** Opening Records to use block **

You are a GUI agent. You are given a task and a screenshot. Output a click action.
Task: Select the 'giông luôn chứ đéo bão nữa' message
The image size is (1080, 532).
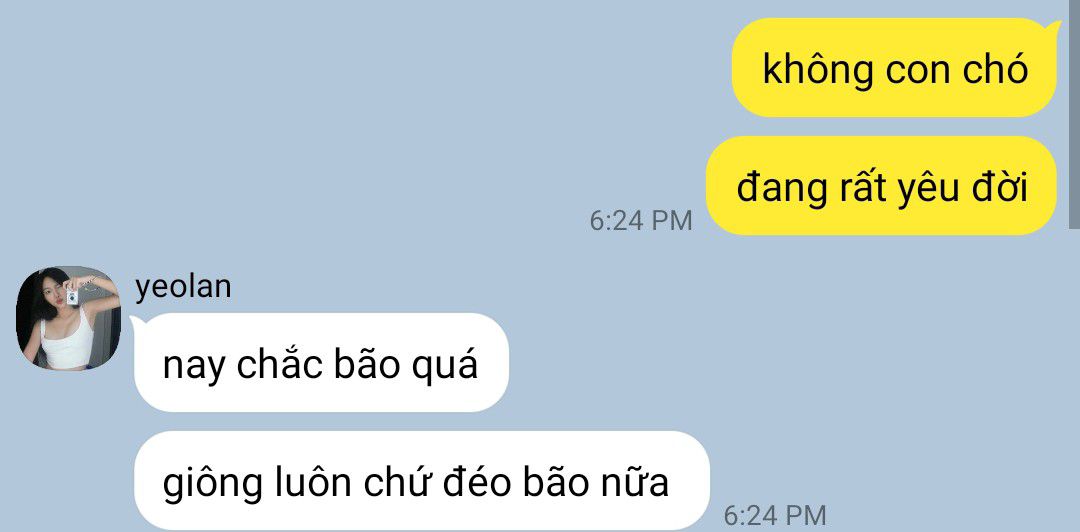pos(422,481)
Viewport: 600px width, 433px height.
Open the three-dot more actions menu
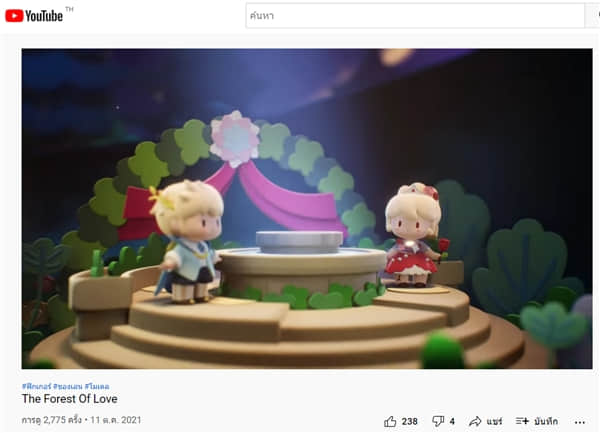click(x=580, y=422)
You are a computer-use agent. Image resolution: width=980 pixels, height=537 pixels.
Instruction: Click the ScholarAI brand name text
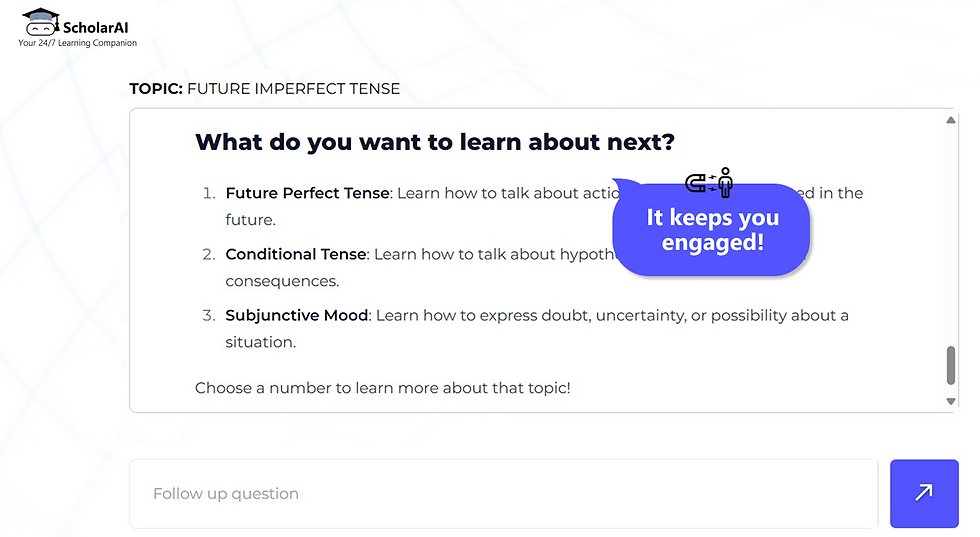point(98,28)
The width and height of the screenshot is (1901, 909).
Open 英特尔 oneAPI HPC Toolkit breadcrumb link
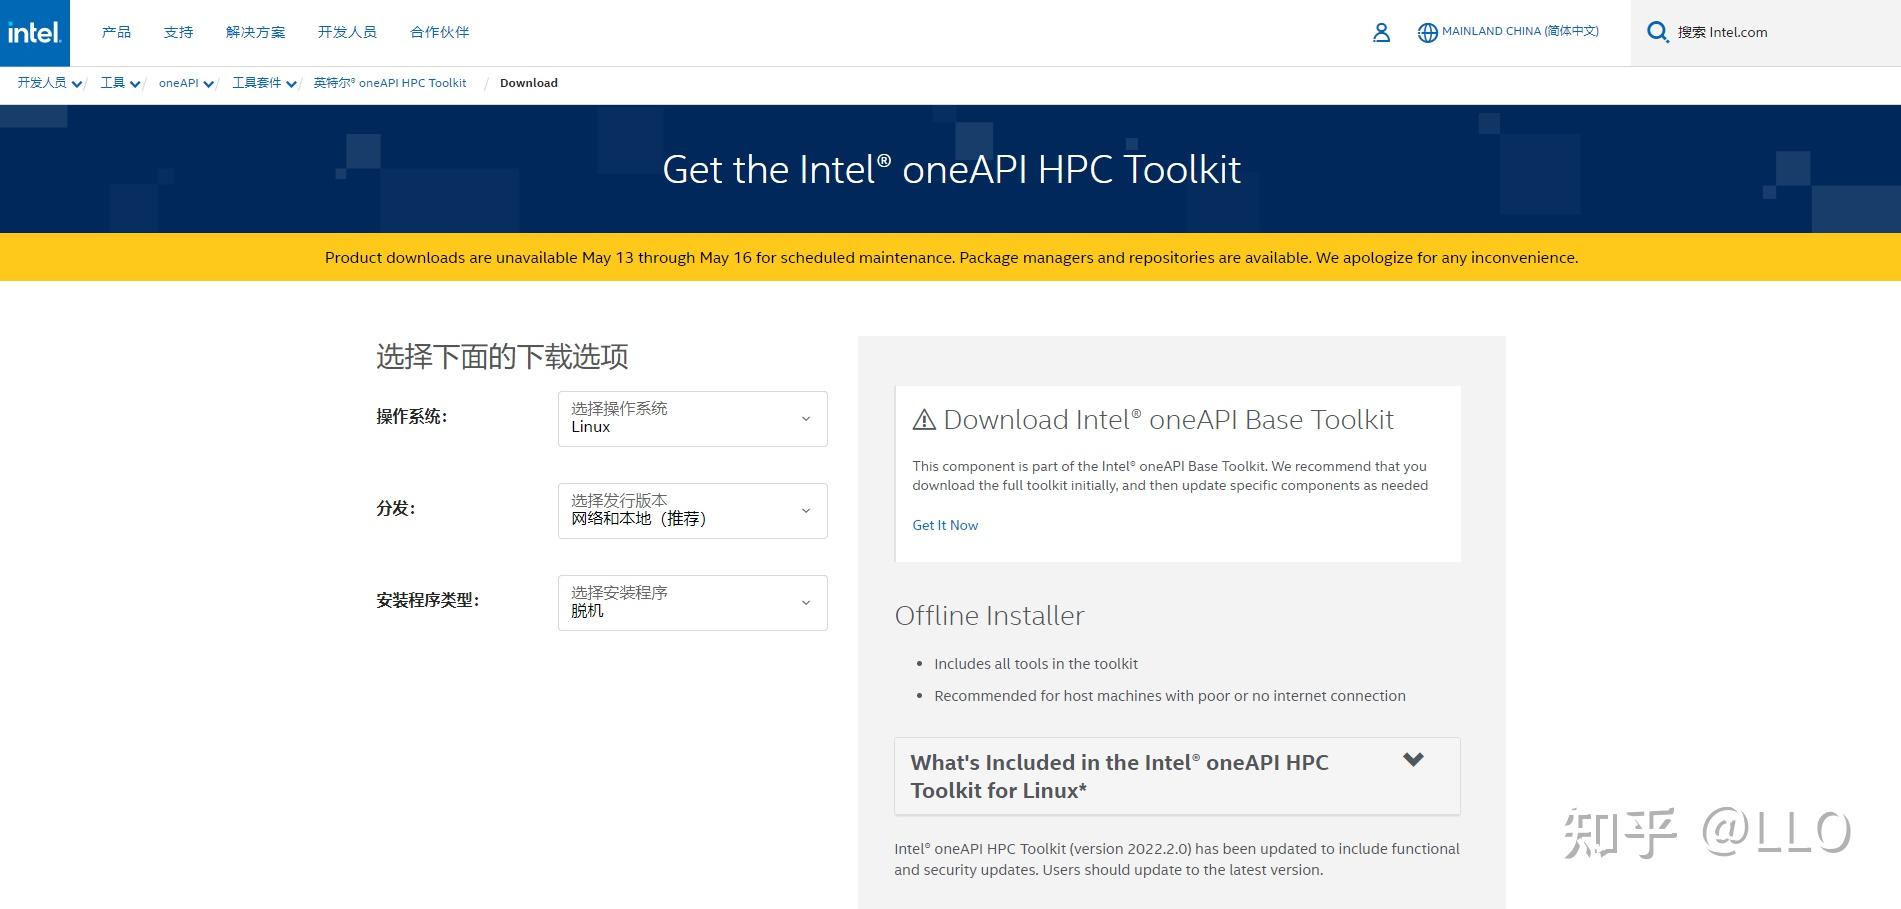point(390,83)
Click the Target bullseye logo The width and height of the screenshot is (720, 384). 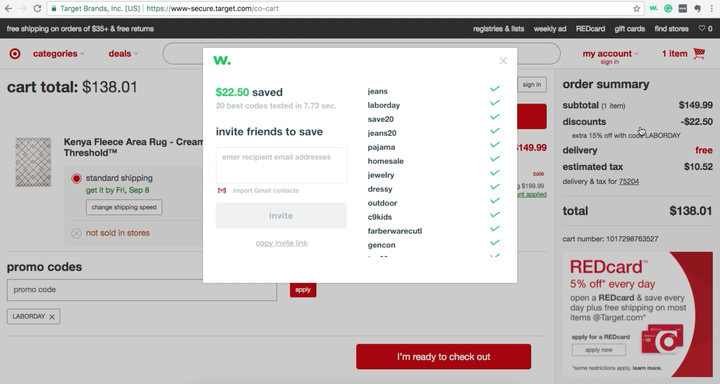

** Closing Records to use block **

▶ [What you need to do]: Transcribe, word for word, the line holding "Task: Select the" and all lines after it in the entries above, ending with the last. Only those lines; no pictures.

▶ [Response box]:
Task: Select the 'giông luôn chứ đéo bão nữa' message
The image size is (1080, 532).
pos(422,481)
Viewport: 600px width, 433px height.
Open the three-dot more actions menu
click(x=580, y=422)
You are a computer-use agent. Image resolution: width=980 pixels, height=537 pixels.
Instruction: Click the ScholarAI brand name text
point(98,28)
The width and height of the screenshot is (1901, 909).
Open 英特尔 oneAPI HPC Toolkit breadcrumb link
point(390,83)
Click the Target bullseye logo The width and height of the screenshot is (720, 384). 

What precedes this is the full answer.